6. Find some new music to fall in love with
Ludwig van Beethoven said, “Music is a higher truth than philosophy,” and he was right. If you’re not mindfully, deliberately, deeply, and consciously listening to music on a regular basis, you are at real risk of soul-starvation. Find new music. Ask around. Look up artists you like on YouTube and let the algorithms lead you to similar artists you’ve never heard. Indulge in satellite radio or commercial free streaming subscriptions. When you find artists you like buy their music so they can afford to keep making it.

7. Fall in love
You can’t snap your fingers and make love happen. But it’s always hovering nearby waiting to be born. And let’s not limit this to romantic love exclusively. I’m talking about love in its broadest sense—that feeling of deep, liberating, exhilarating, and dizzying interconnection with everything. The way a bird loves the sky, a sailor loves the sea, or a singer loves a song. There’s an unbridled zeal within all of us longing to emerge. Don’t be coy. Get out of the way and let your love find its mark. To love is our deepest calling. Be still enough to hear it.

8. Work in service, not self-interest
Sure we work to eat. We need money to live. That paycheck really matters. But there are deeper currents in motion. When we work we turn our time, talent, and energy into goods and services that help other people enrich their own lives. When we pull back and see the bigger picture, all work is service—an opportunity for us to participate directly in the healing of the world. When you begin to see your work in this light, everything shifts. Your self-esteem increases, your anxiety about outcomes abate, your depression reduces, and your enjoyment expands because you finally see your work for what it is—not a simple quid pro quo for money, but a tether that connects you to the tapestry of all energy, all matter, and all consciousness. It is through our work that we affirm our oneness. Our work is a ritual that sanctifies our life and the lives of all it touches.

9. Mari Kondo your condo
Get rid of most of your stuff—you don’t really want it anyway, and mindlessly holding onto it is clogging up your life. Take a few days, empty every closet, hold each item in your hand and ask yourself, “Do I really love this, I mean really love this?” Kondo’s animistic Shinto spirituality asks us to feel the energy of each item. It will “tell” you if it should stay or go. If it vibrantly belongs in your life, keep it. If it doesn’t, say “thank you” and graciously let it go. Place the items you are keeping back in your closets and drawers one piece at a time. Give the rest away. When you are done, your home will feel free, clear, and full of light. And so will your mind. Read Mari Kondo’s The Life-Changing Magic of Tidying Up for guidance.

10. Ask for help
Maybe we don’t ask for help because we want to maintain the illusion of invincibility. We don’t want anyone to see how lost we are. I get that. But get over it. Ask for help. Delegate. There are people all around you who know way more than you do about just about everything. And they’re grateful to be useful. (They hunger for self-worth and validation just like you do.) When you ask for help you are giving them a gift—the opportunity to turn their work and their love into service. And you too are brought home to the truth that none of us does any of this alone. It’s a win-win.

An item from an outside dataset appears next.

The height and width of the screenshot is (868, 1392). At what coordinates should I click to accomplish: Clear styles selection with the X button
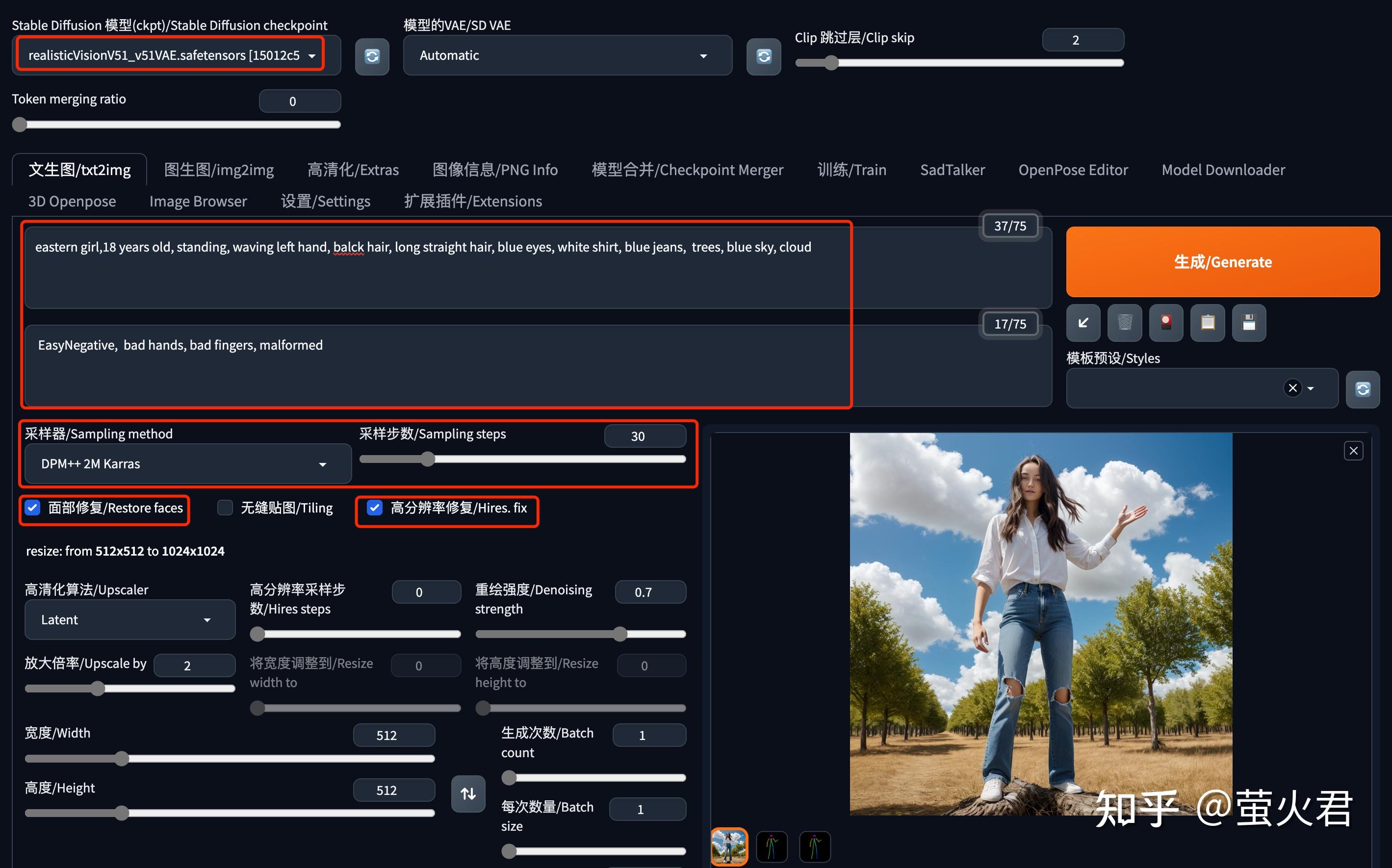(1293, 388)
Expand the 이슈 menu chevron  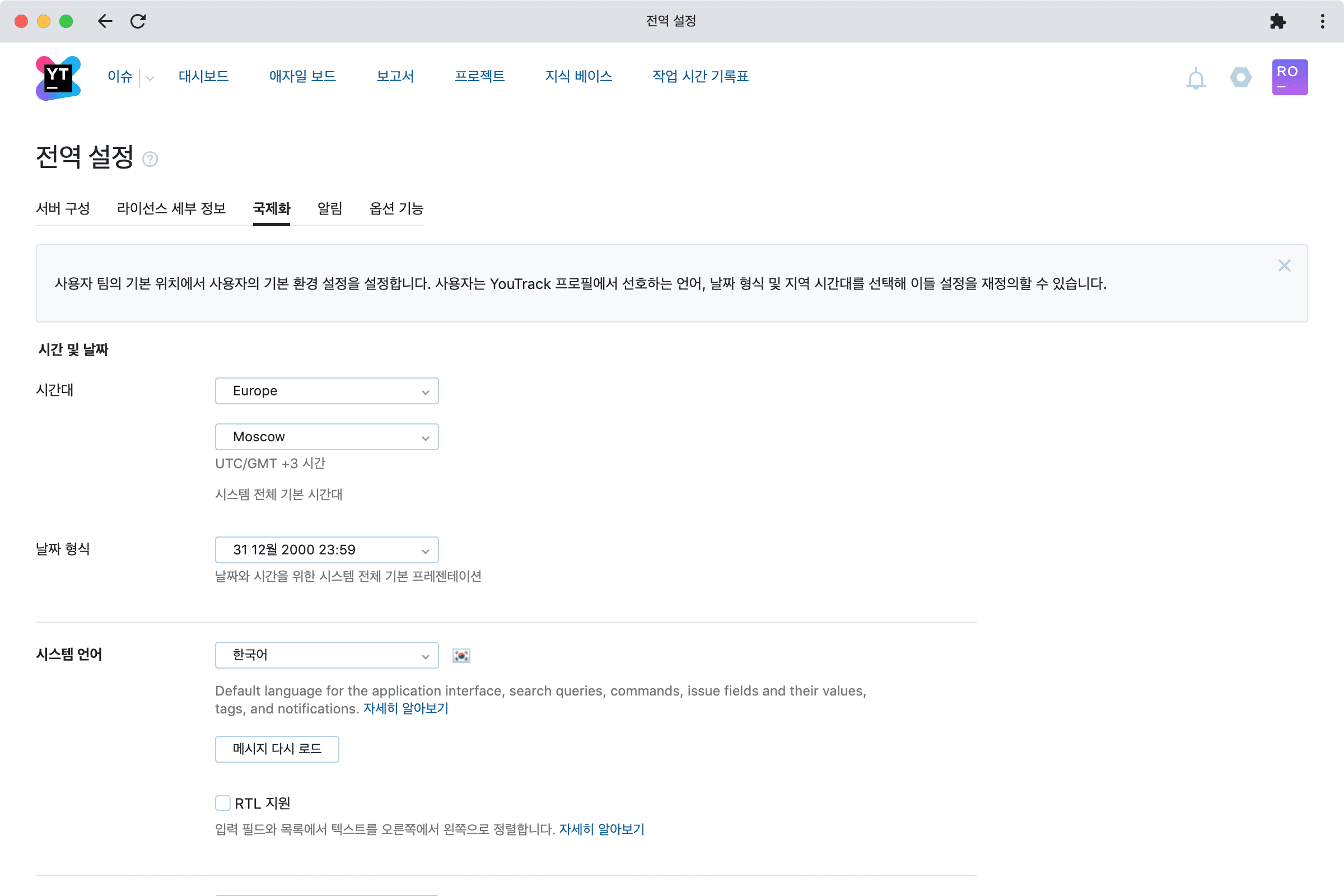[150, 78]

When you adopt these ten life hacks you’ll soon see changes happening within. You’ll see your old problems with new eyes, and feel reinvigorated enough to withstand them. You’ll shift from negativity to gratitude, from scarcity to abundance, and from fear to fullness. But don’t wait. Seeds don’t grow in a jar on the shelf. You have to plant them. Ideas alone don’t shift us, only actions do. Begin now. You do not have forever to begin living the life you were born to live.